The $120 billion fund has started a recruitment process to find a replacement, it said on Friday. The 43-year-old is leaving the fund to move back to the U.S. and be close to his wife’s family, where a “serious” health-related situation has arisen, according to the fund.
“At this point, I have no new job lined up,” Stendevad said by phone. “Contractually I have six month’s notice and so far we haven’t settled on any specific dates. We have the possibility to keep it flexible and have a good, orderly transition. There will be no overlap” with the new CEO. “I’ll take my time to consider my next step,” he said.
The fund says it hopes to find a replacement for Stendevad before the end of the year. The ATP CEO has headed the fund since 2013, replacing Lars Rohde when he moved on to become governor of Denmark’s central bank. Stendevad had previously worked at Citigroup in the U.S.
During his time at ATP, he oversaw a number of changes in the fund’s investment strategy, including altering the shape of its discount curve to take into account historically low interest rates. He also changed the fund’s approach to dissecting risk, so that instead of allocating each investment into one of five risk classes, it now decomposes each investment into four risk factors: inflation, interest rates, equities and a bucket labeled “other.”
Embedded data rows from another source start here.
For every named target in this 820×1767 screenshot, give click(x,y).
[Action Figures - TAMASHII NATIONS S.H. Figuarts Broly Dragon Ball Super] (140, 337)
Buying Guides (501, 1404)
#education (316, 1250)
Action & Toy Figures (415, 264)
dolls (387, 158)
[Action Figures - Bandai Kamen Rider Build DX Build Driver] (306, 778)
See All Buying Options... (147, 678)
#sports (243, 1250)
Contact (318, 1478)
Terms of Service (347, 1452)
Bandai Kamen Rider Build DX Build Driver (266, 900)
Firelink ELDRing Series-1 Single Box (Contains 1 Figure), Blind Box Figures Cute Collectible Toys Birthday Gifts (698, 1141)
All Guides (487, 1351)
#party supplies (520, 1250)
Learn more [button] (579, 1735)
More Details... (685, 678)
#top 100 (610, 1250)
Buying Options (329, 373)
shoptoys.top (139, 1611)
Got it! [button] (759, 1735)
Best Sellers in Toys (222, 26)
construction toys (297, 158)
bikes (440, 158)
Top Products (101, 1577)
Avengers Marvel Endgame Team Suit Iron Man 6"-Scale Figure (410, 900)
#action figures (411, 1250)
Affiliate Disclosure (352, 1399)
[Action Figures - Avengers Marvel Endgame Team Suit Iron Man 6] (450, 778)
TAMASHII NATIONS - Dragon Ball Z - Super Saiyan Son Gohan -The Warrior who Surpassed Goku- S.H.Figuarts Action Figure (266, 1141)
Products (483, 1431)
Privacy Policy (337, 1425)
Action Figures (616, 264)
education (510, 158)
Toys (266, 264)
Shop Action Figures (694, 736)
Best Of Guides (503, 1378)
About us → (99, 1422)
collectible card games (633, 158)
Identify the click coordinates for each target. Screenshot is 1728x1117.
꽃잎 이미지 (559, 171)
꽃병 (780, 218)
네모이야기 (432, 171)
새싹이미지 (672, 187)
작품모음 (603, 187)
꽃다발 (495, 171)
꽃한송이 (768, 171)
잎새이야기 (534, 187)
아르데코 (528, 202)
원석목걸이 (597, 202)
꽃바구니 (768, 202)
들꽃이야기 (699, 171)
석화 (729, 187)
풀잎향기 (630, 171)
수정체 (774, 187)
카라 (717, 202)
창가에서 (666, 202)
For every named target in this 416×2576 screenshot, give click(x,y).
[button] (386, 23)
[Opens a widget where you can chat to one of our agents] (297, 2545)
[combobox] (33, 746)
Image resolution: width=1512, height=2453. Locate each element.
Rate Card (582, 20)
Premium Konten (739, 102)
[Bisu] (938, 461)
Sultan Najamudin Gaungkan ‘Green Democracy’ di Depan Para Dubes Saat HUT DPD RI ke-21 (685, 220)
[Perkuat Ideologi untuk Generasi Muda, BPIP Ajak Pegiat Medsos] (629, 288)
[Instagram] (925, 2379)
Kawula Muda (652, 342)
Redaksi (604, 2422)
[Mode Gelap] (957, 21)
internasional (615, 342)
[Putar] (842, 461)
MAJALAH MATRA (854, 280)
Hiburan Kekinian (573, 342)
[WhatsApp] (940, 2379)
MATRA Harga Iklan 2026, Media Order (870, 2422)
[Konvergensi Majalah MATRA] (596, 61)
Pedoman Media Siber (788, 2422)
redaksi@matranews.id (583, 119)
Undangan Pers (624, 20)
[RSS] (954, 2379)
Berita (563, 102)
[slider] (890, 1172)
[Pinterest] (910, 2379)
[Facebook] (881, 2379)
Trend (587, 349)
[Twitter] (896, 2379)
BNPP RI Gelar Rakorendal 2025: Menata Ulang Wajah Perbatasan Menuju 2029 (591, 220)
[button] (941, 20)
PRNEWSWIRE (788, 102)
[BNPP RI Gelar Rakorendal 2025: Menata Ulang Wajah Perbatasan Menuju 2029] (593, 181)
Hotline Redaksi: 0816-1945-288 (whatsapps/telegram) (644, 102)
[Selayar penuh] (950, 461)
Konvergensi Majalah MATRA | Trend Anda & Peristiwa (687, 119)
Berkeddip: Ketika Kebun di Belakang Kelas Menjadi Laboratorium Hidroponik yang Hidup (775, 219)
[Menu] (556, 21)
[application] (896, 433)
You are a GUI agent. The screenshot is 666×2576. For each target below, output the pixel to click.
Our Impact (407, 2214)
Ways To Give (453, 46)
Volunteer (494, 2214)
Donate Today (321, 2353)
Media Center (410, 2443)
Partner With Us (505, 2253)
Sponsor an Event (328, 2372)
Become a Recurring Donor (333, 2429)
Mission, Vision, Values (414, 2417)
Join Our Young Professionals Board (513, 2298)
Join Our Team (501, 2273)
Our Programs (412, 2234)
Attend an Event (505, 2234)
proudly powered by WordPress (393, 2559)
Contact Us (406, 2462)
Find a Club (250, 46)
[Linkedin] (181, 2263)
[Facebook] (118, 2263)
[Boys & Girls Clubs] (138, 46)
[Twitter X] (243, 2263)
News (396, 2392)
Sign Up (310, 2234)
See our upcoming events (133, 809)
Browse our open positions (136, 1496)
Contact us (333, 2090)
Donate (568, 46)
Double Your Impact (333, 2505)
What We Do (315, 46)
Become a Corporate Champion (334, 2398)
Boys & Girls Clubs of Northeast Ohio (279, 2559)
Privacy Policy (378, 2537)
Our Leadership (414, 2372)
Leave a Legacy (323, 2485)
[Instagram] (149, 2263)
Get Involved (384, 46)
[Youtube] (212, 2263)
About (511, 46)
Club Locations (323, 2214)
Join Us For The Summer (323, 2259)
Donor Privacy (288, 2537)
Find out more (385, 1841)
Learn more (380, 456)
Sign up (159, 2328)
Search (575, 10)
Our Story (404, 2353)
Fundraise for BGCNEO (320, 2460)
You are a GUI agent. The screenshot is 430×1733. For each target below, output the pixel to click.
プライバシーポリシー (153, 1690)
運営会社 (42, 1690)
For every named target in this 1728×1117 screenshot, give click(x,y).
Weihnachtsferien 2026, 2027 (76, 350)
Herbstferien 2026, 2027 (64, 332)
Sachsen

“I was fortunate enough to have time to execute the plans I had, including adjusting our guaranteed investment product, the entire restructuring of our investment strategy, building out investment competencies and expanding the administration business,” Stendevad said.
ATP, which had total assets of 800 billion kroner ($120 billion), reported a net loss for the first half of 4.29 billion kroner, after setting aside almost 10 billion kroner for longer life expectancy. In its investment portfolio, the fund returned 6.85 billion kroner, or 6.7 percent, compared with 11.47 billion kroner a year earlier. It lost 3.48 billion kroner on long-term hedges against inflation increases, and 893 million kroner on a category it defines as other exposure to inflation. It made 3.94 billion kroner on bonds and 3.56 billion kroner on private equity.
Over the past three years, ATP’s investment return has averaged 14.3 percent, compared with a target of 9 percent. “I’m very pleased with that,” given that the fund was restructuring its investment strategy at the same time, Stendevad said.